Friday, February 25, 2011

Re: Is it possible to automatically identify the current line with [I?

On Fri, Feb 25, 2011 at 4:53 PM, Shawn Young <spacephys@gmail.com> wrote:
On Fri, Feb 25, 2011 at 12:44 PM, Michael(Xi Zhang)
 >>
>> --
>> Shawn Young
>
> You can try  :vimgrep /<C-R><C-W>/j %<cr>
> The command will search the word under the cursor in current file(% -
> current file). The results are in quickfix window.
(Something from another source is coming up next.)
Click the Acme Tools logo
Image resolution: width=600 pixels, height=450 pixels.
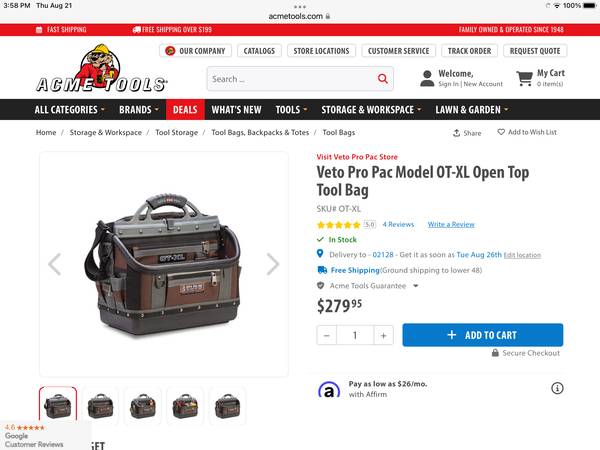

If you don't use the
> option 'j', it will jump to the first search result.
>
> Then you need use :cw<cr> to open the quickfix window.
>
> Or you can combine the two command together:  :vimgrep /<C-R><C-W>/j %<cr>
> \| :cw <cr>
>

Thanks Michael,

I have not tried to put this in my .vimrc yet, but in doing it
manually I don't see anything that indicates which line my cursor is
on.  What should I see?

-shawn
> Or map the command to shortcut, for example:
> map  <F6>   <Esc>:vimgrep /<C-R><C-W>/j %<cr> \| :cw<cr>
>
> Check out
> :help vimgrep
>
> Michael
>
>

Yes, this method doesn't mark the current line in the search result.
Anyway, you can see your current line in the window, and all the results in quickfix window.

:cw will open a window under the window you are working, you can use height to set the quickfix window's height, such as :cw8 will open the quickfix window with 8 lines.